● Task item: Nothing may be changed. Give the entries below again exactly.

^^^^

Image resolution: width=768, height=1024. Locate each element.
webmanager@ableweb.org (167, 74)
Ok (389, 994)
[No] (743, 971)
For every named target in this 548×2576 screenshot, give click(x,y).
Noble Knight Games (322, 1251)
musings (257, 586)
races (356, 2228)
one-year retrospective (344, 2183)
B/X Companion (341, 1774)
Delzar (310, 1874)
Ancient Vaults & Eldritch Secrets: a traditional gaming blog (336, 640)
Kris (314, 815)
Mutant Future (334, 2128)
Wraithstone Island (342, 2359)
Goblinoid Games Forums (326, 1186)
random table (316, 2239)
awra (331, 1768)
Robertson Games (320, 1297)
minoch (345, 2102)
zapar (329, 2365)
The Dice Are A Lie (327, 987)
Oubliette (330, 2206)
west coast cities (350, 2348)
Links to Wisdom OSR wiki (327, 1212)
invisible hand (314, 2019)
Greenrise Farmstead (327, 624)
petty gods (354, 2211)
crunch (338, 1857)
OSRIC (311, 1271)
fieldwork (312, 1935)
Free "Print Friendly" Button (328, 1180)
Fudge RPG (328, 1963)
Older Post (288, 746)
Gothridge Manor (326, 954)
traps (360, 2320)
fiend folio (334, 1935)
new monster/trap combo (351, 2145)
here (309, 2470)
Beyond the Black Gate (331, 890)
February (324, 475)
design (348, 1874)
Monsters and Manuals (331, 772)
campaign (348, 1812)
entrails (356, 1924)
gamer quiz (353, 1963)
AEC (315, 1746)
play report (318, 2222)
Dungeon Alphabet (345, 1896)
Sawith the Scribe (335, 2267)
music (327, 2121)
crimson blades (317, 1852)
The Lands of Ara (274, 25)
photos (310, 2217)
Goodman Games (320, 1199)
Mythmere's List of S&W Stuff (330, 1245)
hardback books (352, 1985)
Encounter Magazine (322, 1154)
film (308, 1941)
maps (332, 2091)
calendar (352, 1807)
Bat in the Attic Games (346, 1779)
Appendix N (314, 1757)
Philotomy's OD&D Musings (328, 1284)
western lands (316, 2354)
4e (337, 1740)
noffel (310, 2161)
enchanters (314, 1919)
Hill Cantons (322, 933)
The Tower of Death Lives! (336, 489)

^^^^

● Response for this exercise:
Image resolution: width=768, height=1024. Locate each element.
webmanager@ableweb.org (167, 74)
Ok (389, 994)
[No] (743, 971)
For every named target in this 548×2576 screenshot, give click(x,y).
Noble Knight Games (322, 1251)
musings (257, 586)
races (356, 2228)
one-year retrospective (344, 2183)
B/X Companion (341, 1774)
Delzar (310, 1874)
Ancient Vaults & Eldritch Secrets: a traditional gaming blog (336, 640)
Kris (314, 815)
Mutant Future (334, 2128)
Wraithstone Island (342, 2359)
Goblinoid Games Forums (326, 1186)
random table (316, 2239)
awra (331, 1768)
Robertson Games (320, 1297)
minoch (345, 2102)
zapar (329, 2365)
The Dice Are A Lie (327, 987)
Oubliette (330, 2206)
west coast cities (350, 2348)
Links to Wisdom OSR wiki (327, 1212)
invisible hand (314, 2019)
Greenrise Farmstead (327, 624)
petty gods (354, 2211)
crunch (338, 1857)
OSRIC (311, 1271)
fieldwork (312, 1935)
Free "Print Friendly" Button (328, 1180)
Fudge RPG (328, 1963)
Older Post (288, 746)
Gothridge Manor (326, 954)
traps (360, 2320)
fiend folio (334, 1935)
new monster/trap combo (351, 2145)
here (309, 2470)
Beyond the Black Gate (331, 890)
February (324, 475)
design (348, 1874)
Monsters and Manuals (331, 772)
campaign (348, 1812)
entrails (356, 1924)
gamer quiz (353, 1963)
AEC (315, 1746)
play report (318, 2222)
Dungeon Alphabet (345, 1896)
Sawith the Scribe (335, 2267)
music (327, 2121)
crimson blades (317, 1852)
The Lands of Ara (274, 25)
photos (310, 2217)
Goodman Games (320, 1199)
Mythmere's List of S&W Stuff (330, 1245)
hardback books (352, 1985)
Encounter Magazine (322, 1154)
film (308, 1941)
maps (332, 2091)
calendar (352, 1807)
Bat in the Attic Games (346, 1779)
Appendix N (314, 1757)
Philotomy's OD&D Musings (328, 1284)
western lands (316, 2354)
4e (337, 1740)
noffel (310, 2161)
enchanters (314, 1919)
Hill Cantons (322, 933)
The Tower of Death Lives! (336, 489)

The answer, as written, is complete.